The U.S. debt situation is different from other debtors in the past (and present) because the U.S. debt security is still the flight-to-safety security. Wait until banks, pension funds, and insurance companies see that the global depression is resuming. Even if China (which is only a bills buyer anymore, anyway) leaves the market for Treasuries, these other entities will be buying hand over fist. They'll see Treasuries as a great way to lock in real yield.
Even hedge funds will be buying Treasuries, because they are crowded short and will have to cover. Most funds are leaning the wrong way, short Treasuries and long gold, Apple (AAPL), and worthless bank stocks.

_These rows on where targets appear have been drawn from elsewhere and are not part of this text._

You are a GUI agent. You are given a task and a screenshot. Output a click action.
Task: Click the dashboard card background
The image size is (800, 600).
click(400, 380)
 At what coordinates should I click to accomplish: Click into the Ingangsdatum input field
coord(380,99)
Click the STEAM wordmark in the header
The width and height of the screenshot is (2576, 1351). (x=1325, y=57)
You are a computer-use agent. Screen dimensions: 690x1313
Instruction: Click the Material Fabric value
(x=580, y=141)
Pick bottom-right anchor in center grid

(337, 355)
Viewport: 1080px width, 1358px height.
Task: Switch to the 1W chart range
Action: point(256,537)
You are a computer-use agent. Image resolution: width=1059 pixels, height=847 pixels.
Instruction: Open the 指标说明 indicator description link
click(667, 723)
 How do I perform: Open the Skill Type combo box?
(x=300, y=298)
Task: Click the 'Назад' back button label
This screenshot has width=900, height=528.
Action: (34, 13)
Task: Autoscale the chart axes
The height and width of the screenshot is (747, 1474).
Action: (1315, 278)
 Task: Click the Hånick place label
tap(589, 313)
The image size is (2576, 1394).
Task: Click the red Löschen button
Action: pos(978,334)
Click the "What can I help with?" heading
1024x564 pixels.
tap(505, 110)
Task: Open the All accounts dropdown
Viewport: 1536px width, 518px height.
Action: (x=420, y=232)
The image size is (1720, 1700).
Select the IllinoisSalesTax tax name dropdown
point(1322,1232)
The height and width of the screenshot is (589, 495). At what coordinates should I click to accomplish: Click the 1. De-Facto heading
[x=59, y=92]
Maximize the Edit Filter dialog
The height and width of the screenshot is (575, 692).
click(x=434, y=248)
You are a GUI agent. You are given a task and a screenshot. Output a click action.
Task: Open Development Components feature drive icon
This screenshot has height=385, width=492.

This will be the opportunity for the Treasury to roll that $1.8T in bills into longer term notes.
Eventually we'll reach a day, like in fall 2008, where the financial system is only a day away from collapse. If they've played their cards right, there will no longer be $1.8T in outstanding bills - maybe it will have been refinanced with 10-year bonds at 2% yields!
At that point, the Fed can start the inflation machine. They won't have to worry about roll risk, just the optimal pace at which to devalue the currency and fleece the funds and institutions that stampeded into Treasuries at the all-time peak.
To reduce the real value of a 10 year Treasury by 75% before maturity, you need to inflate by 13% per year (check: 0.87^10=0.25).
So, I will be monitoring the monthly schedules of federal debt published by the Treasury. When I see that they have made sufficient progress refinancing, I will go all in on inflation. Until then, I am strongly deflationary.